The SPY return from the recent bottom on March 30th was about 16.7%, which is a solid haul for 29 trading days (from me manually counting). However, the historical annual volatility of the S&P500 is about 19% which means a 29-day has an expected SD of about 6.5%. Thus, a 16.7% return would be expected for about 1 in 200 independent randomly selected 29-day periods. Rare, but not unthinkably so—one could expect to see 2 or 3 of them over their investment lifetimes. Plus, stock returns tend to be thick-tailed and I selected this 16.7%, 29-day period retrospectively with the benefit of hindsight, so this is already a rigged experiment.

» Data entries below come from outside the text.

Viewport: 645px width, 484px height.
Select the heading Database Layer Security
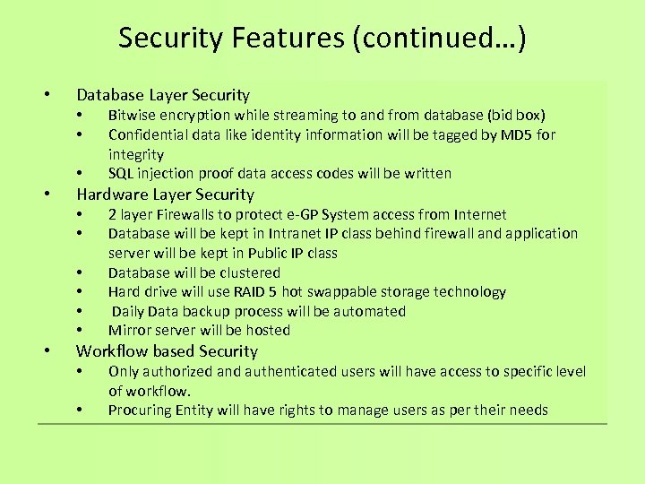[x=163, y=95]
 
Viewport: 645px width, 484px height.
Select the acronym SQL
[x=121, y=173]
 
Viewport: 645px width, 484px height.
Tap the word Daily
[x=128, y=311]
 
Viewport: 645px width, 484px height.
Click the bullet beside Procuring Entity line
[x=81, y=411]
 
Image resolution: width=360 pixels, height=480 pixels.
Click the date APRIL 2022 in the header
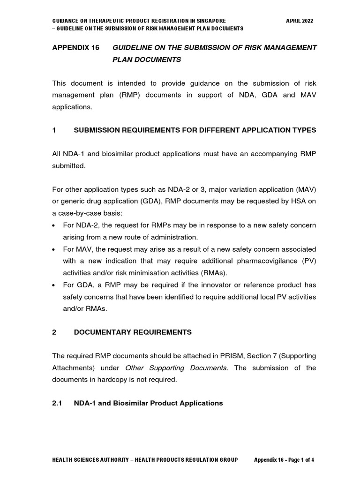tap(300, 21)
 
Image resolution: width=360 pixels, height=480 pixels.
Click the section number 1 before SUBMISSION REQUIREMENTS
tap(54, 130)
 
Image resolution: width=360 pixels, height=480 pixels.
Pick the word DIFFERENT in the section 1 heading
tap(204, 130)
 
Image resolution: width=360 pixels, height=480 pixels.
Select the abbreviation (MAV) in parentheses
tap(305, 190)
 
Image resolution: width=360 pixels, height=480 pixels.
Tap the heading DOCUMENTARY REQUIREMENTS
tap(133, 332)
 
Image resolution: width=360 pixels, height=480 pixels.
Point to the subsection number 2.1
tap(57, 403)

A less cherry-picked selection of March ME to April ME already drops the SPY return to a still impressive but-much-less-so 10.51%. You'd expect to see such a result or higher about every 1 in 20 months.

I myself have a sizeable allocation to leveraged ETFs, but I've long held leveraged ETFs as it was part of my planned investment glidepath. I'm trying to reduce my LETF exposure, as they've well-exceeded my planned allocation given the market run-up. My net worth to income ratio is making this rather difficult, though, as I've already cleaned them out from my tax-advantaged accounts and I refuse to sell positions with large capital gains from non-tax-advantaged.

Yeah it's a long shot, but if the AGI narrative is true, then I think it's possible. Imagine the S&P 500 goes up 20-30% in 3 months. I would be beating myself up for not buying those contracts for $100. I have already acted by putting $ in 5-month contracts and more in 900+ day SPY contracts in anticipation of either rapid or slower "takeoff". This is only 1% of my total account value, but the upside is 300x or more, so I see it as a positive EV. I can easily hedge out the 1% with selling index puts or bonds.

The rest of the $ is in the usual index fund mix, but then there is the lottery play of OTM calls when AI AGI FOMO takes over. If AI is once in a lifetime technology, we could see a once in a lifetime or ever rally.